An overall analytical SoC simulation and design flow is shown in SMAUG [20]. The authors present their approach starting from the network application through a dedicated scheduler down to their architecture, consisting of a CPU



Fig. 2: Usual setup of our SystemC simulator inside FLECSim

model in gem5 [21] and a user-specific DNN accelerator model. The latter itself is interchangeable, however, it can only model the data flow taxonomy in an analytical way to fit their scheduler and thus cannot reveal control flow bottlenecks.

FLECSim addresses the current gap in the state of the art that lacks an end-to-end SoC simulation framework with a straightforward and interchangeable accelerator interface. In a similar way, we use an accurate architecture description in SystemC or RTL combined with a CPU model for data and control flow analysis. This is coupled with an analytical model for energy and area estimation to achieve a fast and highly flexible SoC simulation that offers an early system integration.

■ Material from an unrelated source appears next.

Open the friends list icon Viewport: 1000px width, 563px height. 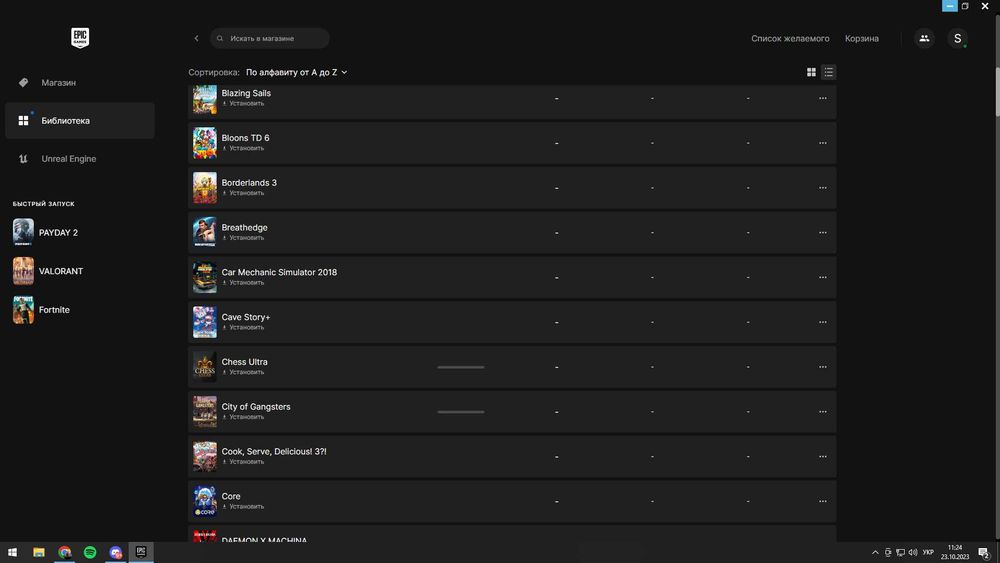924,39
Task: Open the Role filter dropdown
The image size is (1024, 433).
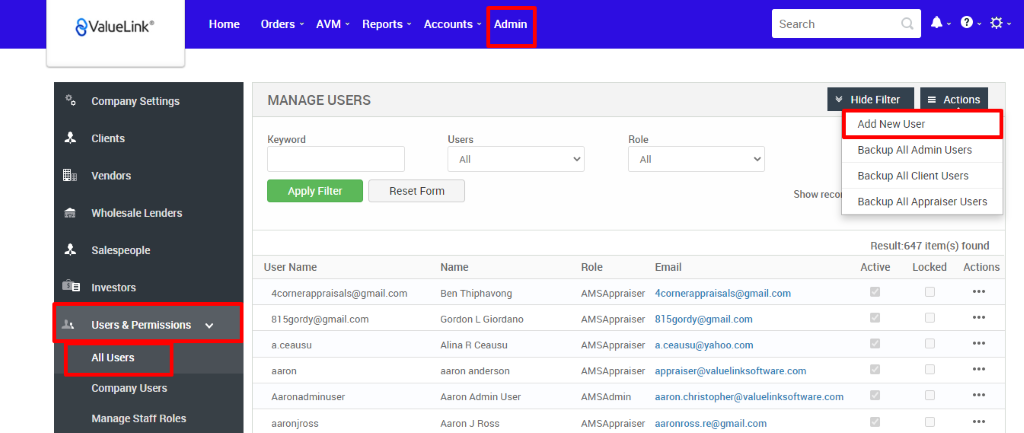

# IV. FLECSIM SIMULATION PLATFORM

FLECSim allows us to simulate an SoC design with various components like accelerators, memories or CPUs that can communicate via a TLM crossbar. A usual setup is depicted in Figure 2. The tool allows the instantiation of accelerators for specific tasks e.g. neural networks but not limited to any application. Different data movement and orchestration schemes can be realized through dedicated configurable DMAs and memories. FLECSim features a CPU to simulate control flow aspects in an instruction set simulator (ISS). All other SoC modules are implemented in SystemC to enable cycle-accurate execution and simple extension in C++.

FLECSim and its components can be set up with a JSONbased configuration file, which can consider for example the memory size or the design parameters of the accelerator; factors that heavily impact the SoC. During the simulation, FLECSim collects valuable information, from which we obtain design metrics such as energy consumption or execution time.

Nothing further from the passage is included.